Jonathan Bowden’s A Ballet of Wasps

John Michael McCloughlin

1,078 words

Jonathan Bowden
A Ballet of Wasps
London: The Spinning Top Club, 2008

A Ballet of Wasps is a collection of four short stories and a play. The stories (including two that are very short) are “A Ballet of Wasps,” “Golgotha’s Centurion,” “Wilderness’ Ape,” and “Sixty-Foot Dolls.” The play in question is called Stinging Beetles and very much relates to the book which follows it in the sequence, Lilith Before Eve. The entire volume appeared towards the end of 2008.

Like all of Jonathan Bowden’s works, this volume supports radical inequality and the courage which is necessary to view life tragically. The entire point of this corpus of stories is to raise courage and instill qualities of Stoicism, anti-defeatism, non-resignation, arrogance, and defeat’s absence. One is reminded of the anti-humanist intellectual Bill Hopkins here, who, in writing in the journal Abraxas commented that “the purpose of literature is to produce new Titans.”

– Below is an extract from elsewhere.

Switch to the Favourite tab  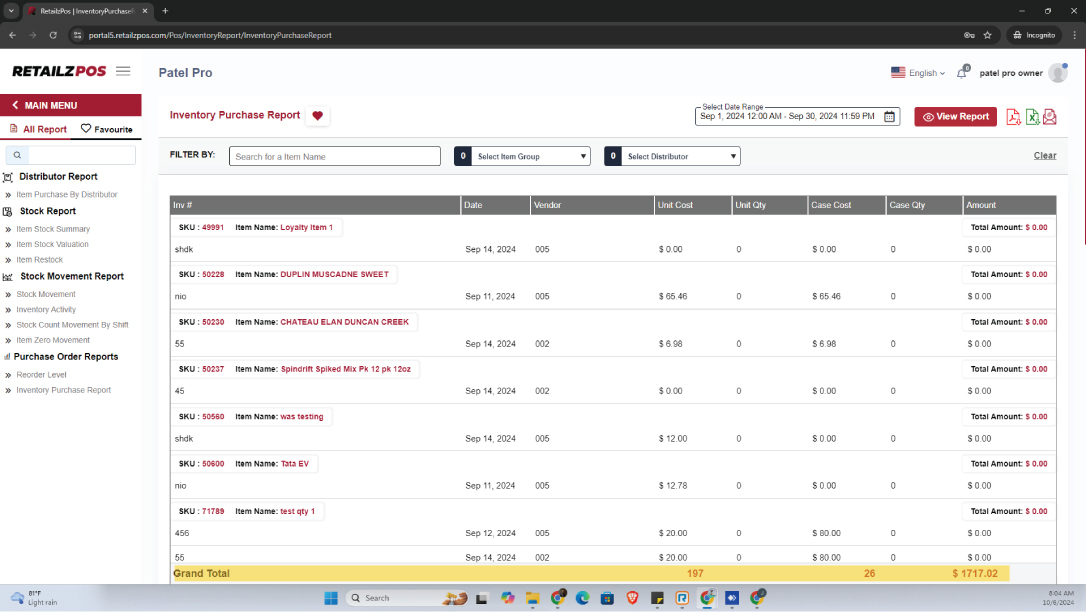[106, 129]
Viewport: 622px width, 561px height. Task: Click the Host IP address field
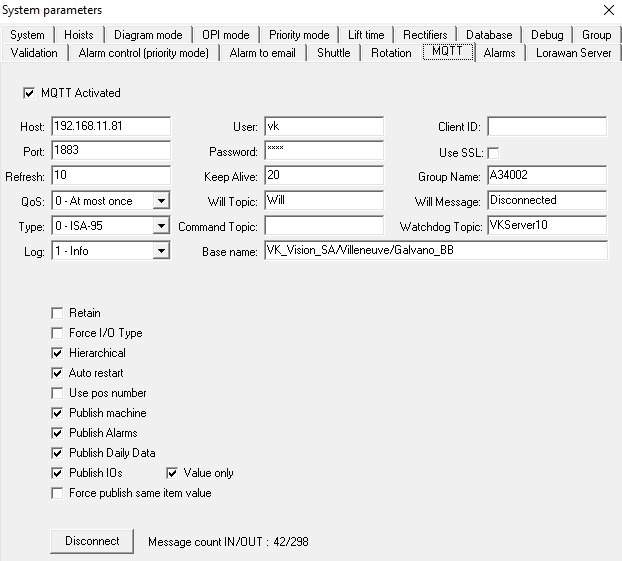(110, 127)
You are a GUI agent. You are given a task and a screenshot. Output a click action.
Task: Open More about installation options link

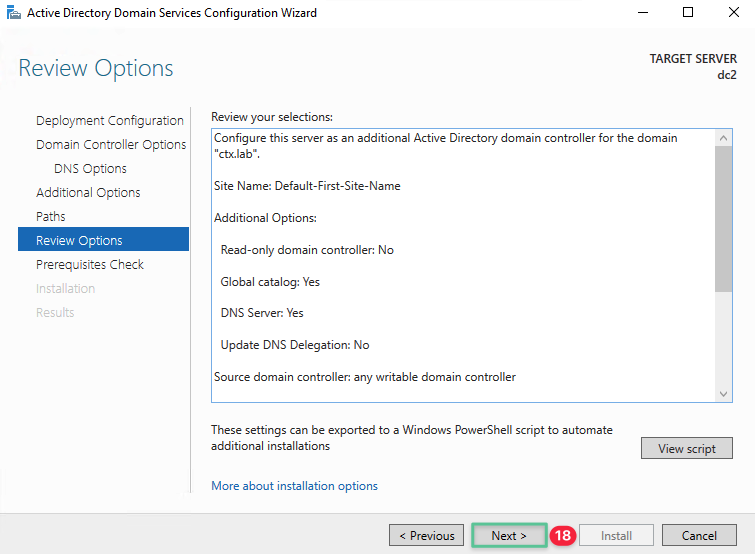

This demarcates Bowden’s efforts from a lot of contemporary material—much of which oscillates between entertainment and a reconfirmation of liberal values. There is an important point here—since Bowden’s work avoids a great deal of the scatological, vegetative, or crepuscular horror of the area which he has made his own. If one compares his work to the eye-ball removing machine in Edward Bond’s Lear, for instance, then his fiction is positively genteel.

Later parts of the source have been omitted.